The acting when it comes to Aaron Eckhart, is solid. Eckhart keeps piling on top-notch performances, even with a script that is wanting. In contrast, in a secondary role, Michelle Rodriguez keeps piling on mediocre "tough-girl" performances that are, to say the least, tired, and to say more, annoying. So while the acting is fine, it is also very modest.
The special effects (as well as the sound editing) are sufficiently powerful to merit a big screen release, but not sufficiently special to merit spending the small fortune ticket prices go for these days.

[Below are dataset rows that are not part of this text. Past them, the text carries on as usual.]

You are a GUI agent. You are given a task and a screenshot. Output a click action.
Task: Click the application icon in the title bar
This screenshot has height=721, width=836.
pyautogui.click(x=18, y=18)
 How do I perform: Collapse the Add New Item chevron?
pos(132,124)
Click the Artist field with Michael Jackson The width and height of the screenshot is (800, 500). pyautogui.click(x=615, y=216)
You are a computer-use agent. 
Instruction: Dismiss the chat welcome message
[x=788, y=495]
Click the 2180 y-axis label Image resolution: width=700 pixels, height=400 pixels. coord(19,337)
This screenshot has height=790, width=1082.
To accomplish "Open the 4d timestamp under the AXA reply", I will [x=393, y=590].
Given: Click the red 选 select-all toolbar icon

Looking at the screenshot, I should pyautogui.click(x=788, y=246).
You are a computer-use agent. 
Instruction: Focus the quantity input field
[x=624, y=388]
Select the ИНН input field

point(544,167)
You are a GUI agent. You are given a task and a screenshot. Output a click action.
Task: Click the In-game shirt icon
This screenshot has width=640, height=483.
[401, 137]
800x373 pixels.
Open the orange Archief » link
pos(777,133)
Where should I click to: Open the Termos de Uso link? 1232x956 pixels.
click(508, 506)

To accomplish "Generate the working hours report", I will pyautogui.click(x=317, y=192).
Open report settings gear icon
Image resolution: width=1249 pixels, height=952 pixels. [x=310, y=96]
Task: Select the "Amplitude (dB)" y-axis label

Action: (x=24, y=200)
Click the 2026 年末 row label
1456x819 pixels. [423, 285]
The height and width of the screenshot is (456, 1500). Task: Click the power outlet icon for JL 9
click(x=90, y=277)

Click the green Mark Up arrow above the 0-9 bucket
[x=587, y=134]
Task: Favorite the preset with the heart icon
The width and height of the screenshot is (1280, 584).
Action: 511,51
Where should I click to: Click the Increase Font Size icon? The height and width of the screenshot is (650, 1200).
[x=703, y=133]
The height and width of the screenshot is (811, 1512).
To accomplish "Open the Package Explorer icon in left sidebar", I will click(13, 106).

In fact, the flare of aliens and technology comes off as uninspired. These beings are not even frightening, particularly as they run and hide from marines. By and large, I was pleased the aliens employed "conventional" weapons (I suppose credit for originality is in order here, no shields or lasers), but they are invading a planet with one of the most absurdly pathetic strategic failures since aliens died from drinking bacteria in water (or from contact with water in the first place... Shyamalan...).
Much of the movie is laudable, from a focus on a wide variety of characters (though all the initial cast is male), to Eckhart himself, to a rather rare military-friendly approach that is refreshing these days. But its positive and mediocre aspects simply do not combine to a fresh entry.